Dataset excerpts:
-- Opening Marker --

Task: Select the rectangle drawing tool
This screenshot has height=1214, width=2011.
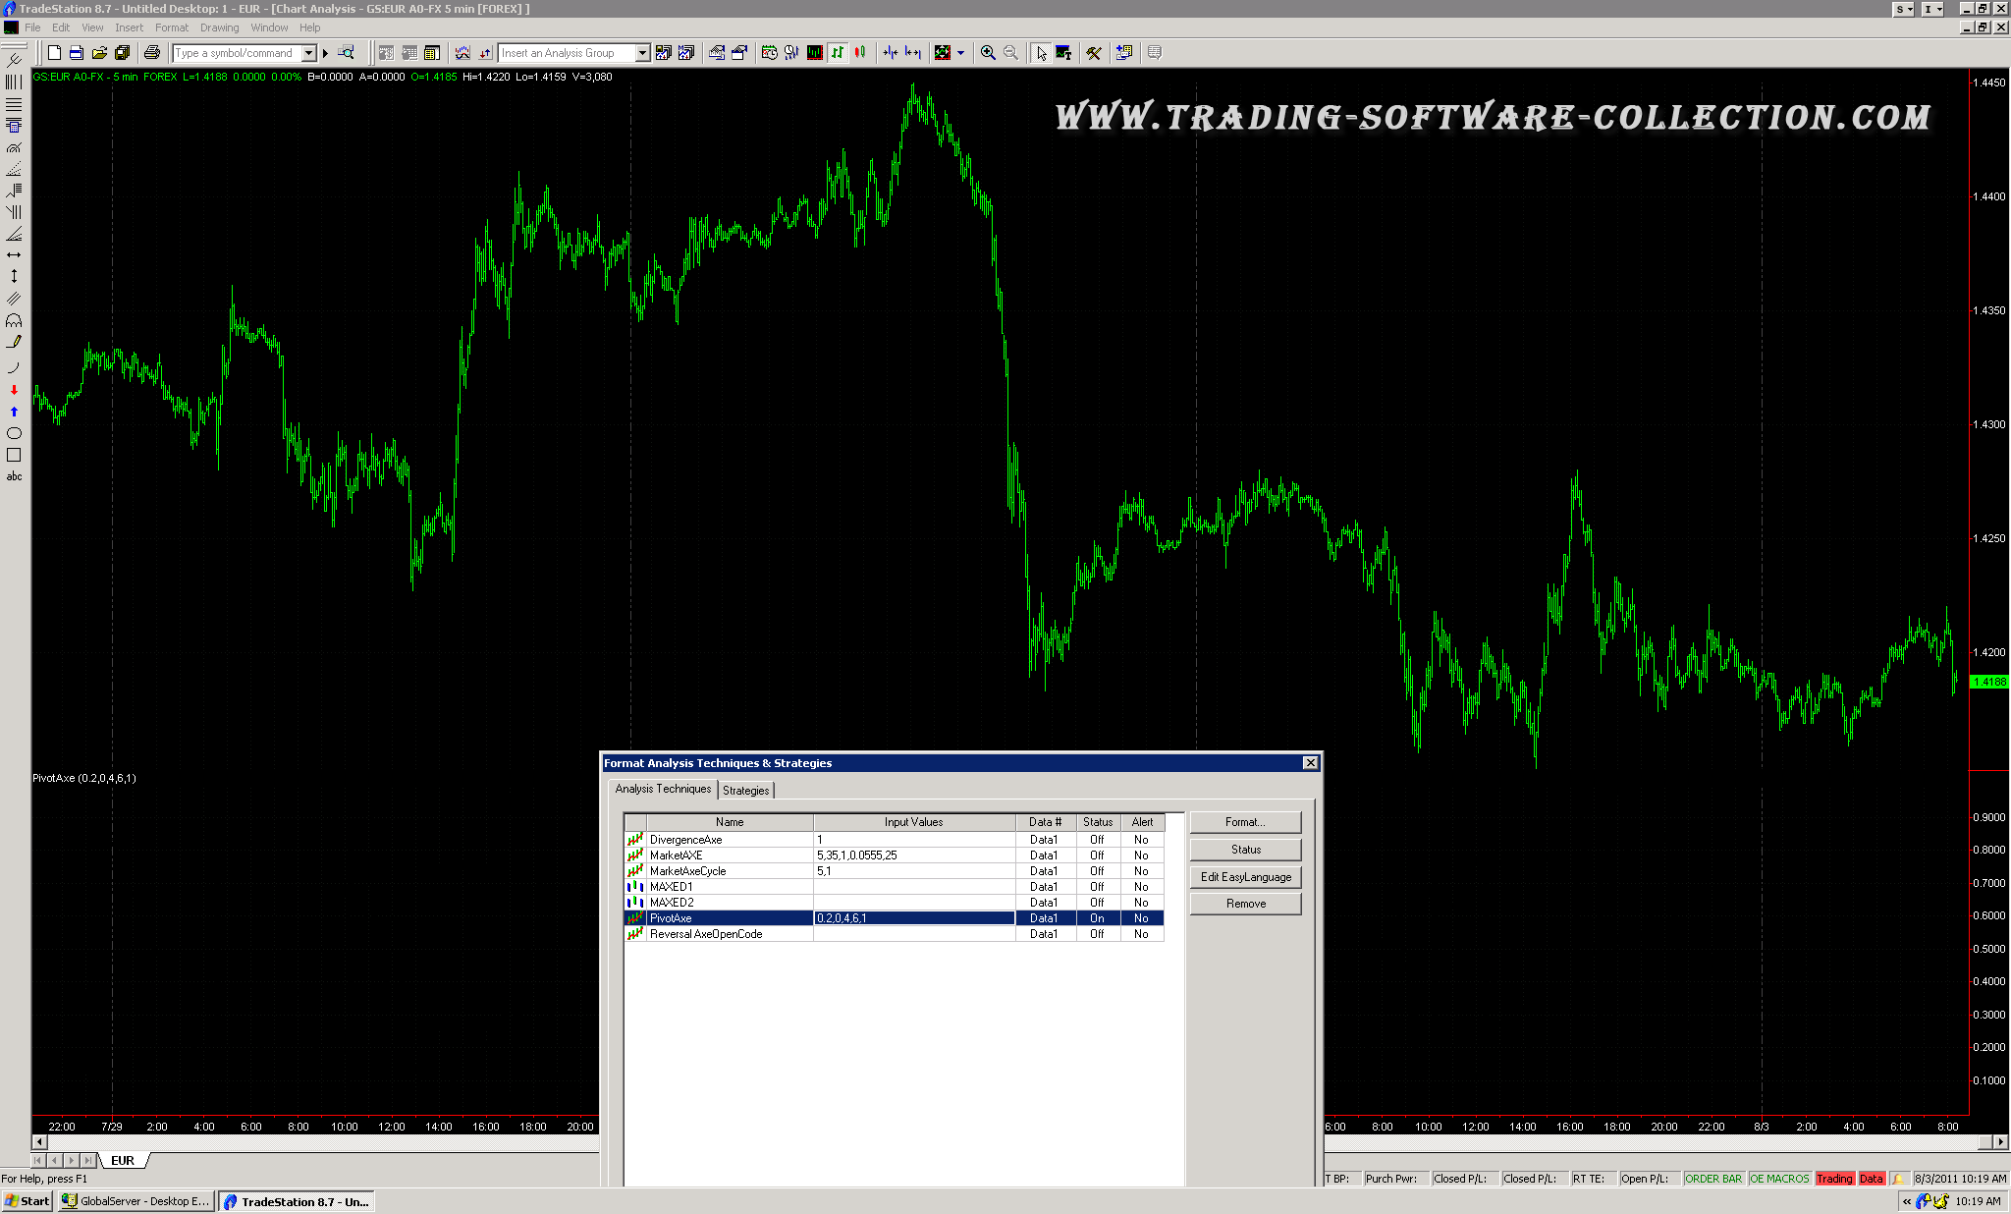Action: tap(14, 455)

-- Closing Marker --
-- Opening Marker --

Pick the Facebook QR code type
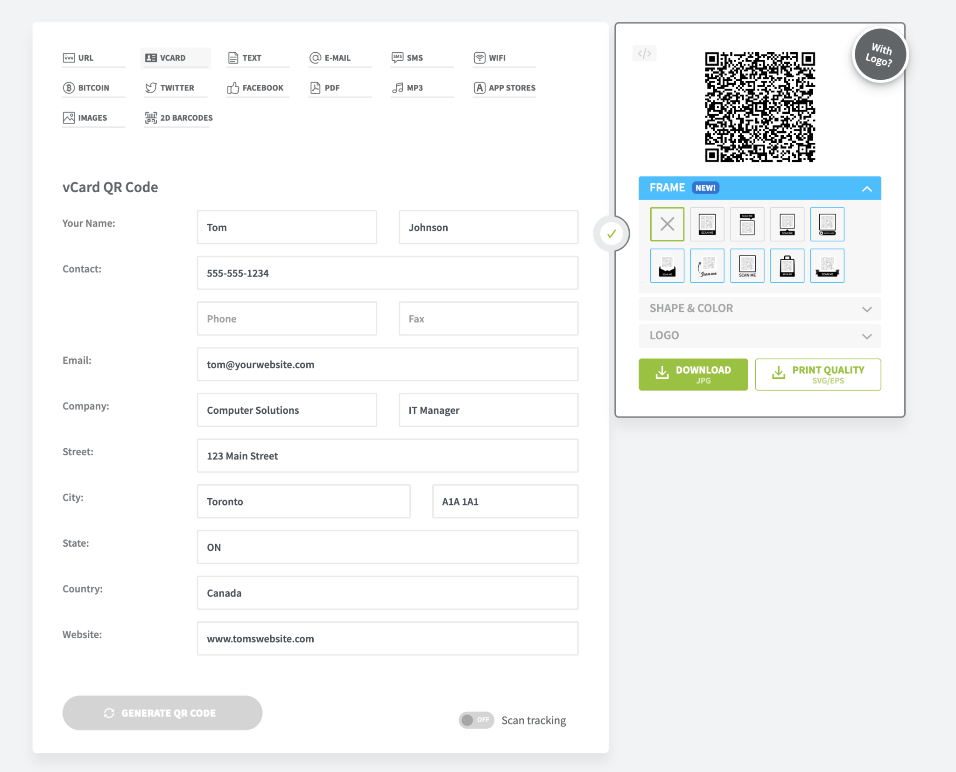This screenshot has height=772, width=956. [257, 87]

-- Closing Marker --
-- Opening Marker --

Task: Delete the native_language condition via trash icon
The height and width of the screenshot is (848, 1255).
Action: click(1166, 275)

-- Closing Marker --

The expected answer is a copy of every line in the entries that holds the word "Task".

Task: Select the rectangle drawing tool
Task: Delete the native_language condition via trash icon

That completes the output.